The results from the activity maps were quite consistent. Figure14 shows representative results from three different hemispheres showing activity in area MT (lower right of each panel) and in superior occipital cortex (upper middle of each panel). The topography of maximal motion selectivity in this cortical region was similar whether it was produced by high- or low-stimulus contrast (compare with Fig.14A,B). However, the high-contrast stimuli also recruit moderate motion-selective activation in additional areas, such as at the representation of the outer stimulus border in V1 (Fig.14B).
Figure 15 shows the location of the voxel that showed maximal motion selectivity (the “centroid”) in superior occipital cortex from all 21 hemispheres, relative to the retinotopic field sign borders from the same hemispheres. In all cases within this sample, the patch of motion selectivity within superior occipital cortex lay within retinotopically defined V3A. Although superior V2, V3, and regions anterior to V3A were within our sample area, the obtained centroids never lay within these areas.
This analysis of the regions of “highest” motion selectivity produces a slightly misleading impression of the cortical selectivity for motion in this region. If one lowers the threshold (or increases the number of scan images averaged) to include more “motion-selective” voxels, then visual motion selectivity is clearly apparent in additional cortical areas such as V2, VP, etc. Additional experimental variables (affecting stimulus specificity and signal-to-noise ratio) will also interact in the fMRI results. However, we still found clear differences between human cortical areas in motion selectivity even in a previous study, which was conducted by using a quite different approach (Tootell et al., 1995b). The experimental differences in this previous study included high-contrast stimuli, a calculation of motion selectivity relative to both stationary and fixation-only epochs, averaging of normalized time courses in all significantly activated voxels from all areas in all subjects, etc. Such comparisons only confirmed the difference in mapped activity in Figures 14 and 15. The rank ordering of the motion selectivity in that previous experiment was as follows: MT > V3A > V2 > VP > V3 = V1 (Tootell et al., 1995b). Thus, even when using these very different procedures, we found that V3 was less selective for motion than V3A. In fact, in that study V3 was tied for lowest motion selectivity among the six areas tested.
DISCUSSION
With regard to the emerging comparisons between macaque and human cortical data, the present results are generally quite comforting: most aspects of the human retinotopy are similar to those reported earlier in macaque. This consistency is especially impressive when one considers the substantial technical differences between the human versus macaque data. Macaque retinotopic maps have been extrapolated in large part from single unit and connectional data, whereas the human data are derived almost entirely from imaging techniques. In macaque, large-scale views of the extrastriate retinotopy have not been imaged directly, except from restricted segments of V2 using non-fMRI techniques (Tootell and Hamilton, 1989; Grinvald et al., 1994; Roe and Ts’o, 1995). Furthermore, the human maps may be partially distorted by the idiosyncratic structure of the macrovascular bed, which contributes to the fMRI signals.

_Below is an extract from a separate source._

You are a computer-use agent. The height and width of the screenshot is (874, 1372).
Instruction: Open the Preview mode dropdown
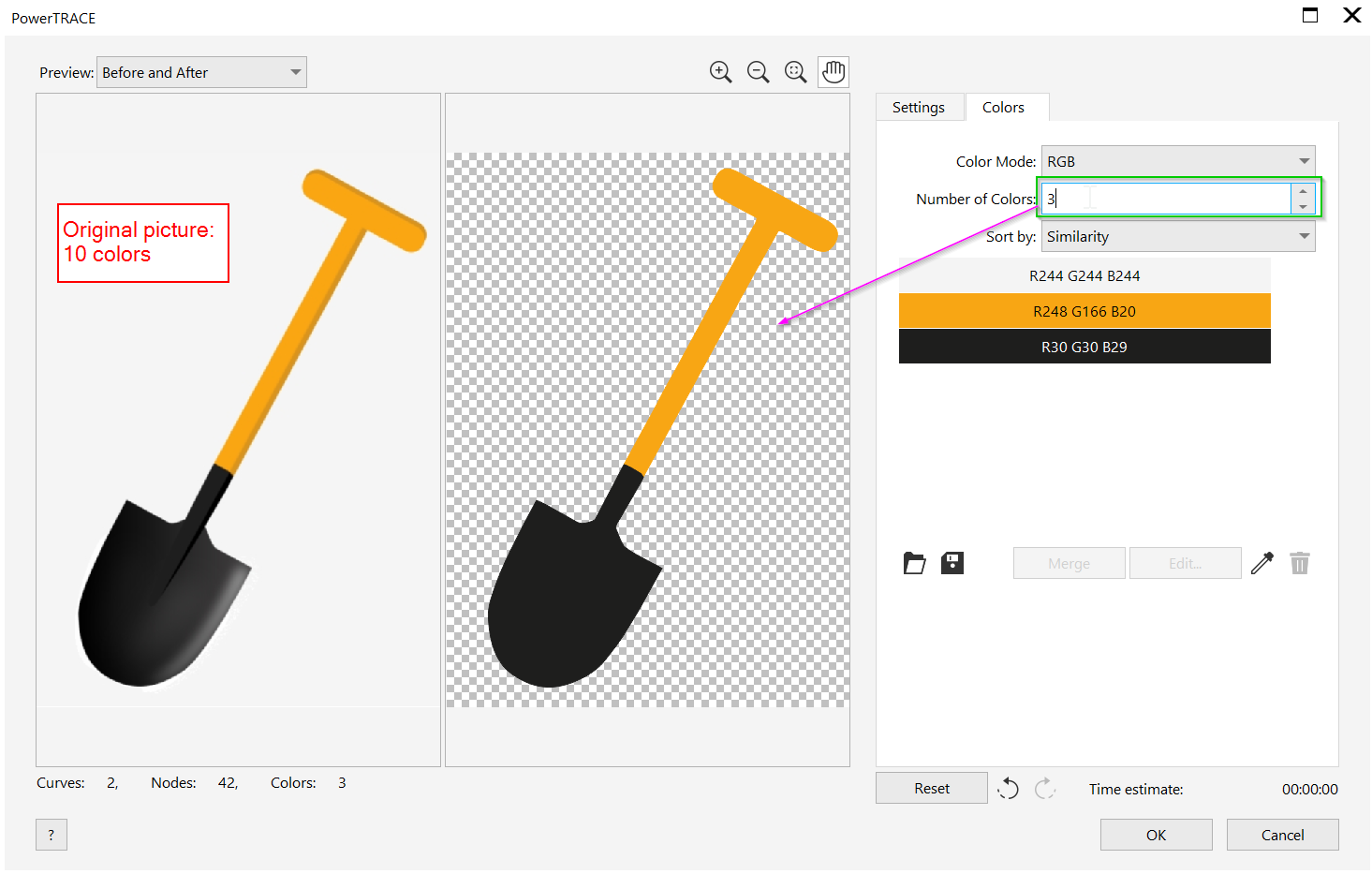click(201, 72)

We were able to minimize the imaging artifacts in this study by combining the phase-encoded retinotopy with two new procedures. First, we used stimuli that were better matched for the area(s) in question (thin rings/rays) to coax out cruder retinotopy in V3A and V4v. Second, we averaged together the retinotopic maps acquired from several different sessions on the cortical surface. Such averaged maps are demonstrably more robust and less noisy than those produced from single scans or from paired scans that used a single slice prescription.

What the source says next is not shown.